When the stranger asked Olivas to hand over a basket of recyclables that he had with him, Olivas refused, after which the stranger pulled out a gun, shot him multiple times and took the recyclables. Olivas lived just long enough to tell first responders what had happened.
“I had just talked to my father earlier that day,” said Olivas’ daughter, Priscilla Navarro. “It was really devastating. It hurt.”
In the months and years that followed, Navarro said her family has assisted in the investigation into her father’s death. However, to this day, no one has been arrested or convicted in the killing.
That’s an experience that many families who have lost loved ones to violence have experienced in Kern County. In recognition of that, the Kern County District Attorney’s Office held its annual Crime Victims’ Rights March on April 9 at the county courthouse in downtown Bakersfield.
The event was held in recognition of National Crime Victims’ Rights Week, which was April 7-13.
Hundreds of people came carrying posters of dead loved ones, some gone 20 years and others just last year. Families as well as city and county officials marched to Mill Creek Park on 21st Street in honor of the victims.

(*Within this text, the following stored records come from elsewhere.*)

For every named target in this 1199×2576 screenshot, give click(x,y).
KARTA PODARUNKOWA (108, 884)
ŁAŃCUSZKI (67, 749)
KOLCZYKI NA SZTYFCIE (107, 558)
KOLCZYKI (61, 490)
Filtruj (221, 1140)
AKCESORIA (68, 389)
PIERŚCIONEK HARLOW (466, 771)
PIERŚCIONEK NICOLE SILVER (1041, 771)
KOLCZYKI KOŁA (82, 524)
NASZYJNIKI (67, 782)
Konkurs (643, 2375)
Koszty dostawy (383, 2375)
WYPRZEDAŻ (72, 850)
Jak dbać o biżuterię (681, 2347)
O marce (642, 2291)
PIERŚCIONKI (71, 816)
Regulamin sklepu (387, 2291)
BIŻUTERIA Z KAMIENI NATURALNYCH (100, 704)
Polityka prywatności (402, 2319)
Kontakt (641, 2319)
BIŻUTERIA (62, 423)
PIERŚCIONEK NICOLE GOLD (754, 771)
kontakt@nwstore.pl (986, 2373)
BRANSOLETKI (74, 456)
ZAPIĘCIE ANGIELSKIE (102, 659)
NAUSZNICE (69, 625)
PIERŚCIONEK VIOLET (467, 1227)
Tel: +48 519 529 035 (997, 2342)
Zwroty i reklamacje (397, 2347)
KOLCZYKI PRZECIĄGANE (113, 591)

“Today’s march is a reminder that victims of crime will not be forgotten, and it is an opportunity for those of us in public service to rededicate ourselves to pursuing justice in every case,” District Attorney Cynthia Zimmer said. “Survivors, we honor your strength and your courage, and we want you to know that you are not alone.”
Zimmer said that with half of all homicides going unsolved in Kern County, it’s crucial for members of the community to come forward with any information they have.

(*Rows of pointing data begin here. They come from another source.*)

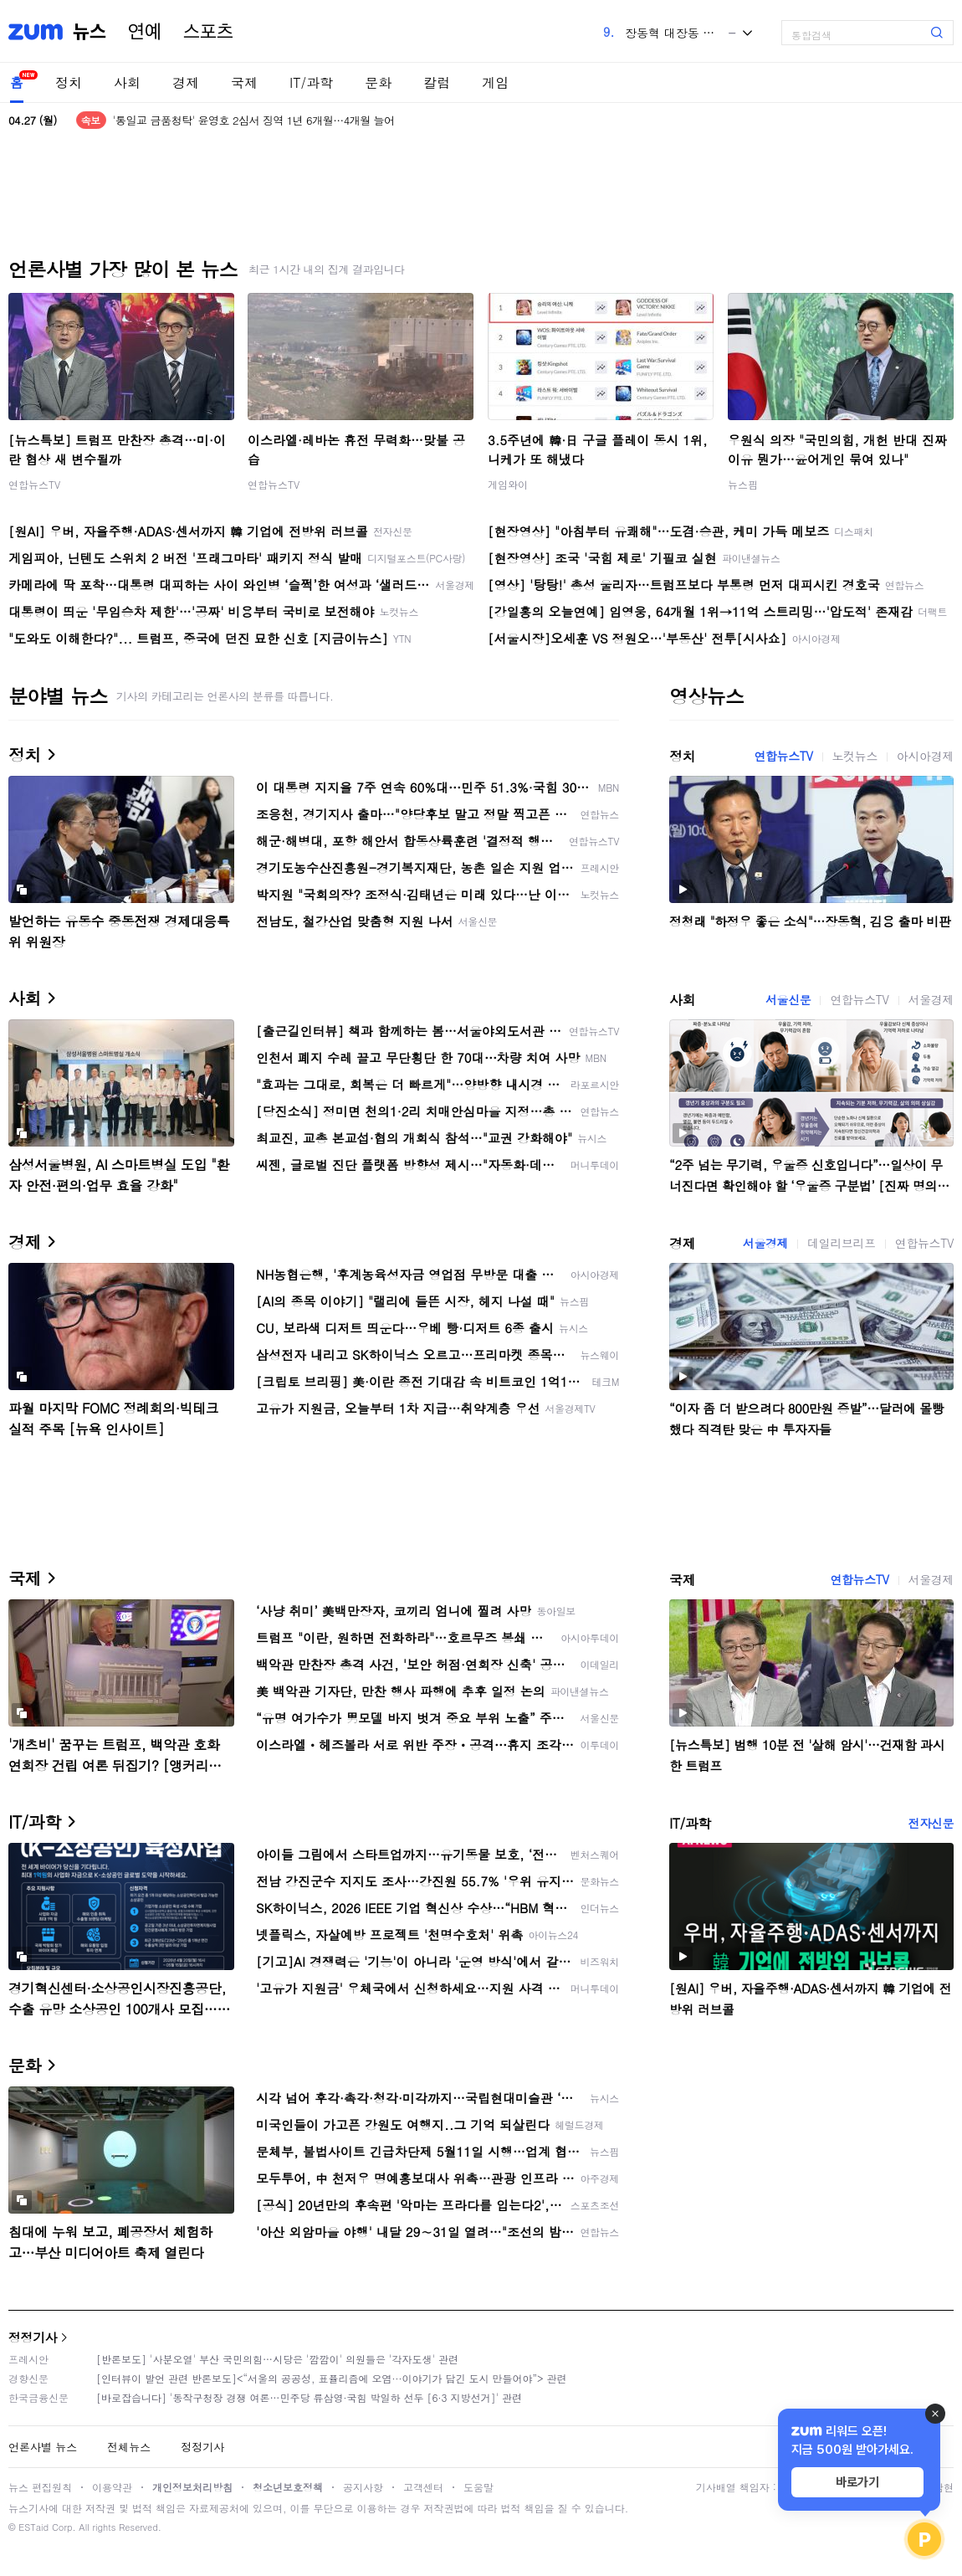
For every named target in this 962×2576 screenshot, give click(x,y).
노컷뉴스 (855, 755)
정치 (68, 82)
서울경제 (931, 999)
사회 (127, 82)
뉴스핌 (743, 484)
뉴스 (89, 32)
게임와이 (508, 484)
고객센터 (423, 2487)
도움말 (478, 2487)
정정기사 (32, 2337)
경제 (185, 82)
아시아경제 (925, 755)
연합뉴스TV (34, 484)
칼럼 (436, 82)
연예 (144, 32)
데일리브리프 (841, 1242)
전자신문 (931, 1822)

“Homicide cases do not solve themselves,” she said. “There’s no substitute for the involvement of our community.”
Navarro said she also hopes that the march, which she participated in for the first time this year, will help inspire someone to come forward with information about her father’s killer.
“Someone might have a change of heart,” she said. “Something is better than nothing.”

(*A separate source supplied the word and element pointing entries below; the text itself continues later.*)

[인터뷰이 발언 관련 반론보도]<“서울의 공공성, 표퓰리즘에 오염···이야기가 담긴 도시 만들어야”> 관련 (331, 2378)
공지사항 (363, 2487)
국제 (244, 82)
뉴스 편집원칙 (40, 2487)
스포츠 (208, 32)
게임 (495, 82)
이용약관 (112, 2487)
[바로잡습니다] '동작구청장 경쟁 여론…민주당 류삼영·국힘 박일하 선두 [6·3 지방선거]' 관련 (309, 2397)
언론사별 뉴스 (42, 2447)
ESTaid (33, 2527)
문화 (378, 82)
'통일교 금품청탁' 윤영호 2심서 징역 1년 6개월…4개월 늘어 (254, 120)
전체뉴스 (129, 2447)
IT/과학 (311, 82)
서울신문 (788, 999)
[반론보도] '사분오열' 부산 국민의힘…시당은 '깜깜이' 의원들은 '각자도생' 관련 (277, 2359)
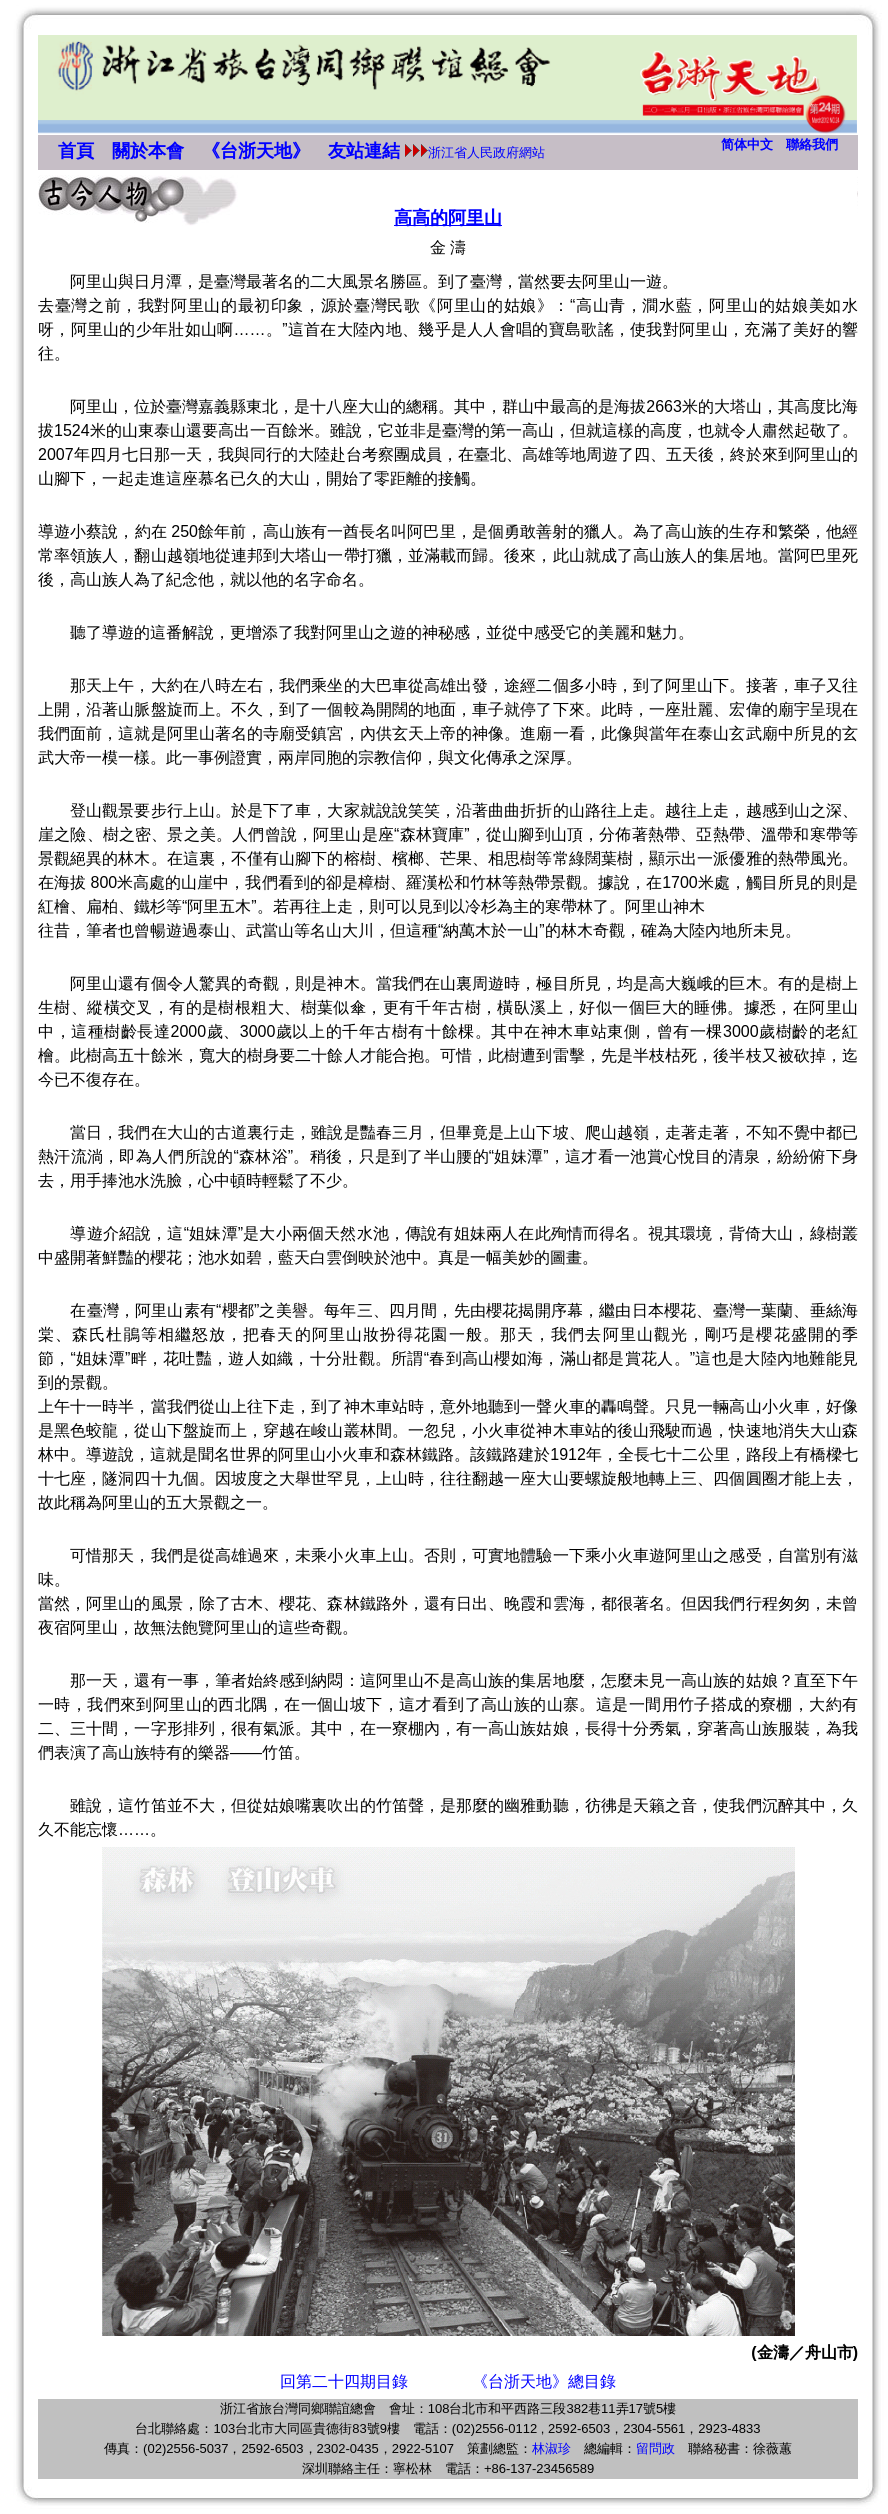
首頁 (76, 151)
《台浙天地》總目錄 (544, 2381)
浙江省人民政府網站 (486, 152)
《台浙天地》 (256, 151)
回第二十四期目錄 (344, 2381)
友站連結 (364, 151)
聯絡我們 (812, 144)
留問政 (655, 2448)
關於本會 (148, 151)
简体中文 (747, 144)
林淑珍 (551, 2448)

Another attendee hoping for resolution was Stephanie Fierros, who lost her 26-year-old son Michael Duarte last August when he was shot in front of her mother’s house in Delano by someone it is believed he knew. No arrests or convictions have been made in the case, Fierros said.
Duarte had two children, ages 10 and 8, and was attempting to get out of a gang after being in and out of prison much of his life, Fierros said.
“He was trying to better his life and provide a better life for his kids,” she said. “He had just gotten a job that allowed him to give his sons insurance. He was so excited about that.”
Fierros described her son as a lover of music (he got his first drum set at age 5) and someone who always sought to make everybody else happy.
When Aug. 19, 2018 came around, Fierros’ life came crashing down.
“It’s a nightmare,” she said. “It’s not something I would wish upon my worst enemy.”
Now, a few months away from the one-year anniversary of her son’s death, Fierros decided to come to march for the first time in the hopes that people will take notice.
“It’s a little surreal. I never thought I would have to be doing any of this,” she said. “I know there are people out there who know what happened. Maybe this might encourage someone to speak up. I’m hoping we can get some justice.”